I read this book with mixed emotions. Hillman starts off well by sharing about how various individuals have been talking about conquering several spheres of culture. Francis Schaeffer, Billy Graham, and many prominent names were mentioned to raise interest. There are many familiar names, powerful figures, and intriguing stories to keep the reader interested. His concern is genuine, and the message is filled with a conviction that the world can be won, and that there is a good chance for change agents to bring about the kingdom of God through conquering the seven mountains. He also acknowledges that these seven mountains are not the only mountains, sharing about Loren Cunningham who suggests a seventh (science) and eighth mountain (technology). The practical applications are easy to follow. The stages described are appealing. The examples given are indeed very captivating.

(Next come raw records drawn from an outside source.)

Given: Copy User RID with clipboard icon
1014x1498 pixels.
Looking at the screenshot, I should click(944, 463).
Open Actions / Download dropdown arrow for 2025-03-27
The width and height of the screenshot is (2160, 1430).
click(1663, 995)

My biggest problem with the book is its weak ecclesiology (Theology of the Church). For all its wonderful convictions and knowledge of the culture, the theology of the church is sadly lacking. This runs contrary to Jesus's words to Simon Peter about God using the Church to build his kingdom (Matt 16:18). Granted that the church is a community of believers gathered in Jesus' Name, a called out people (ekklesia),  the role of the church is unfortunately relegated to the last chapter, instead of 'undergirding' every attempt to conquer any mountain. Even if I were to give Hillman the benefit of the doubt, that he meant the people of God to be the church, it is not clearly emphasized. It is true that one needs passion to become a change agent to make a difference. It is also true that one needs to be convicted about conquering the mountains in society. However, it needs to be done through the church and in the Power of the Holy Spirit. Another concern is the overwhelming focus on the 'top.' What about the rest? Mind you, God can choose to use anyone, anywhere. 

In summary, this book has a noble purpose. It shines in giving examples even though some of the names given are not as credible over time. It also excels in terms of engaging readers through sections of easy to read stages and illustrations. Ultimately, it disappoints because of a weak theology of the church. It is a para-church implementation of the 7-Mountain strategy that is unsettling.

Rating: 3 stars of 5.

This book is supplied to me, courtesy of Charisma Publishing House without any obligation for a positive review. The comments made are freely mine.